▶ **TEXTO APRESENTADO**
⟨

Controversas a parte, é certo que o pensamento criminológico ao longo dos anos sofreu várias transformações e, de certo modo, acarretaram mudanças de paradigmas do mesmo. Conforme veremos a seguir.
A Criminologia Contemporânea ficou marcada pela consolidação da mudança do paradigma etiológico para o paradigma da reação social para a explicação do crime. Diante disso, surgiram várias teorias criminológicas após a segunda guerra mundial e, principalmente, nos anos 80, preocupadas com expansão do crime na sociedade, vejamos algumas delas:
A Teoria da Atividade de Rotina foi desenvolvida, por Cohen e Felson em 1979. Os autores defendem que a mudança nos padrões de atividades rotineiras das pessoas poderia afetar as taxas de criminalidade.
Igualmente, o crime resulta das oportunidades proporcionadas pela convergência de três fatores principais: delinqüentes motivados; alvos apropriados e ausência de um guardião capaz de prevenir sua prática12.
Ademais, ignora a etiologia do comportamento criminoso, O pressuposto é que sempre haverá indivíduos na sociedade em diferentes graus motivação aptos a cometer o crime a depender das oportunidades e de uma avaliação racional dos riscos e recompensas13.
Nesta perspectiva, o crime ocorre como resultado das oportunidades decorrentes da rotina da vida cotidiana. O objetivo é desenvolver políticas públicas com o intuito de aumentar os riscos e reduzir as recompensas do crime, desta forma o evitando. A teoria da atividade de rotina foi alvo de críticas por ignorar fatores sociais, econômicos e culturais.
As mulheres também foram foco de estudo da Criminologia contemporânea. Com o ingresso da mulher no mercado de trabalho, elas começaram a ganhar espaço na sociedade e poder econômico. Perceberemos que a Criminologia Feminista está inserida à luz dos conflitos econômicos e sociais decorrentes da mudança de comportamento da mulher no seio da sociedade.
Ao longo dos anos, o crime era associado ao sexo masculino em sua grande parte. Contudo, desde a década de 60 do século passado, a associação entre o crime e o sexo feminino vem ganhando destaque, haja vista o número crescente de prisões de mulheres. Desta forma, surgiram três correntes que tentam explicar a criminalidade feminina: Teoria das oportunidades e libertação das mulheres, do conflito e feministas14.
Essas foram algumas das teorias que permearam o pensamento da Criminologia contemporânea. Não podemos deixar de citar também os movimentos de Realismo de Direita, Idealismo de Esquerda e Criminologia Pacificadora que também contribuíram para o pensamento moderno. Como também, a teoria da Escolha Racional e a Teoria da Prevenção Situacional que serão análise de estudo mais a frente.
Posto isso, após recordarmos as tendências do passado e pontuarmos as do presente, passaremos a analisar de forma minuciosa a Criminologia Administrativa, mais uma das vertentes dominantes da Criminologia Contemporânea.

⟩

▶ **MATERIAL FORNECIDO**
⟨

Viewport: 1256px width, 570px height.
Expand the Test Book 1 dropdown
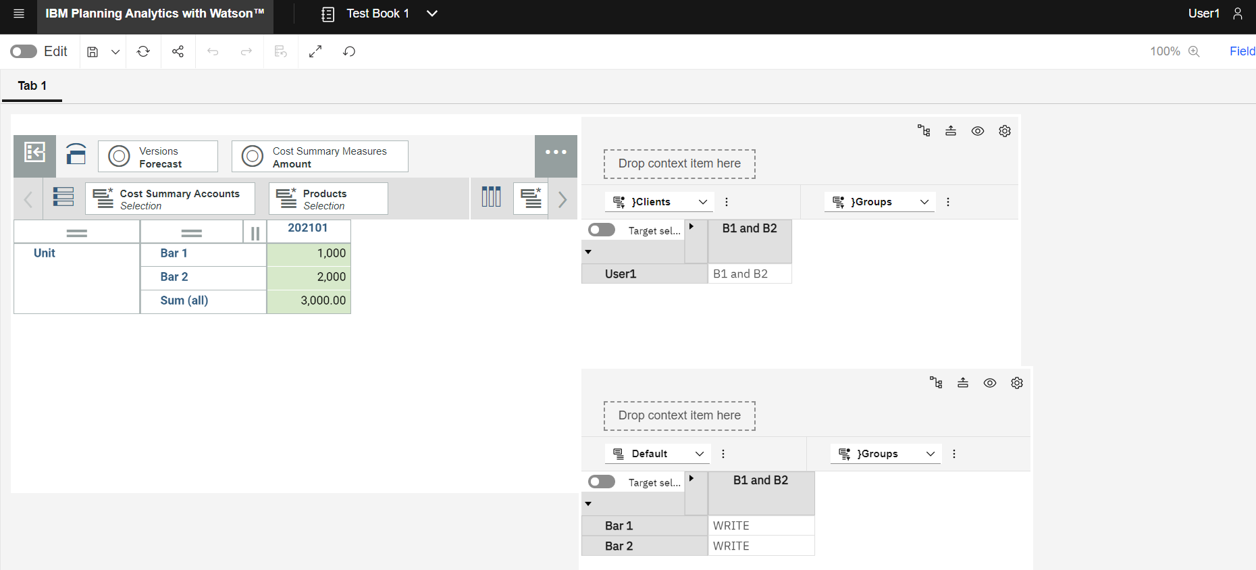tap(432, 14)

⟩

▶ **INSTRUÇÕES DE TRABALHO**
1. Liste os movimentos e as teorias que, segundo o texto sobre criminologia contemporânea, não se pode deixar de citar além das teorias já apresentadas.
2. Transcreva o trecho do texto sobre criminologia contemporânea que vai de "Ademais, ignora a" até "riscos e recompensas13.".

▶ **RESPOSTAS POR TAREFA**
1. Realismo de Direita; Idealismo de Esquerda; Criminologia Pacificadora; teoria da Escolha Racional; Teoria da Prevenção Situacional.

2.
Ademais, ignora a etiologia do comportamento criminoso, O pressuposto é que sempre haverá indivíduos na sociedade em diferentes graus motivação aptos a cometer o crime a depender das oportunidades e de uma avaliação racional dos riscos e recompensas13.